Werner Scholl war in Sachen Musik stets im Rundum-Einsatz. Nicht nur, dass er am Klavier oder an der Orgel Werke interpretierte. Er war sich auch nie zu schade von Zeitungsredaktion zu Zeitungsredaktion, von Geschäft zu Geschäft zu eilen, um Einladungen für seine Konzerte an die Frau und an den Mann zu bringen. Dabei hatte er immer ein herzlich-offenes Wort parat und konnte in Gesprächen sofort musikgeschichtliche Beiträge auf Nachfrage liefern.
Der Pianist Werner Scholl hatte mit dem von ihm bald nach der politischen Wende gegründeten Verein zur Förderung der Kammermusik in Potsdam eine große Anzahl von Konzerten zunächst im Alten Rathaus später im Treffpunkt Freizeit organisiert. Mit renommierten Künstlern aus Berlin und anderswo präsentierte Scholl ein vielfarbiges Programm, das die Facetten der Klavier- und Kammermusik vor allem der Klassik und der Romantik veranschaulichte. Und natürlich war er auch immer wieder selbst mit seinen Mozart-, Beethoven- oder Schubert-Interpretationen zu hören. Das von ihm geleitete Mendelssohn-Trio gab eine ganze Reihe beachtlicher Konzerte auch außerhalb der Landeshauptstadt. Besonders gern erinnert man sich auch an jene Veranstaltungen, die von der brandenburgisch-preußischen Musiktradition getragen wurden. Dabei konnte der Pianist so manche Anekdote mit einflechten.

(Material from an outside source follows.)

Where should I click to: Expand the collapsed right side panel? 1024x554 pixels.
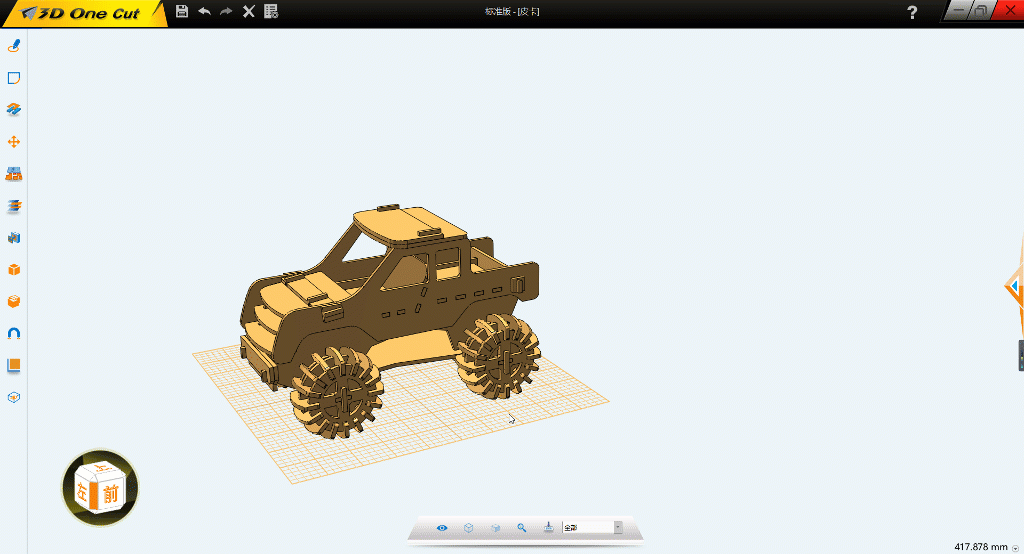click(1020, 355)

Neben Rundfunk- und Fernsehaufnahmen führten ihn Konzertreisen unter anderen nach Japan, Brasilien, Syrien, Jordanien, Polen, Ungarn, Österreich, Schweiz, in die ehemalige Sowjetunion und in viele deutsche Städte.
Der umtriebige Pianist hatte auch immer die Orgel im Blick, ob in der Schlosskirche in Köpenick oder in der Französischen Kirche auf dem Potsdamer Bassinplatz. Hierbei bestach ebenfalls die große Vielfalt, mit der er Programme zusammenstellte.
Der 1937 in Potsdam Geborene, der an der Staatlichen Akademischen Hochschule Berlin (heute UdK) bei Rudolph Schmidt studierte, schaffte es gerade noch vor dem Mauerbau, in Westberlin sein Examen abzulegen. Danach nahm er intensiven Unterricht bei dem Leipziger Pianisten Amadeus Webersinke. Doch Scholl blieb immer seiner Heimatstadt treu. In ihr kam er bereits zu DDR-Zeiten als Pianist zu Wort. Als die Leitung des Collegium musicum Potsdam vakant wurde, agierte Scholl für mehrere Jahre als Dirigent.
Der Musiker war ein begeisterter Potsdamer. Nicht nur, dass er sich in der Stadt für ein farbiges Konzertleben als Interpret einsetzte, als SPD-Mitglied engagierte er sich auch in der Kommunalpolitik. Anfang der neunziger Jahre wählte man ihn in die Stadtverordnetenversammlung. Sein großes Thema war auch dort die vermehrte Förderung von Kunst und Musik in Potsdam, frei von Gängelung und Anpassung. Eine Herzensangelegenheit war ihm die Wiedergewinnung der historischen Stadtmitte und vor allem des Stadtschlosses.
Am 26. Juni ist der Pianist Werner Scholl nach kurzer schwerer Krankheit mit 78 Jahren überraschend gestorben.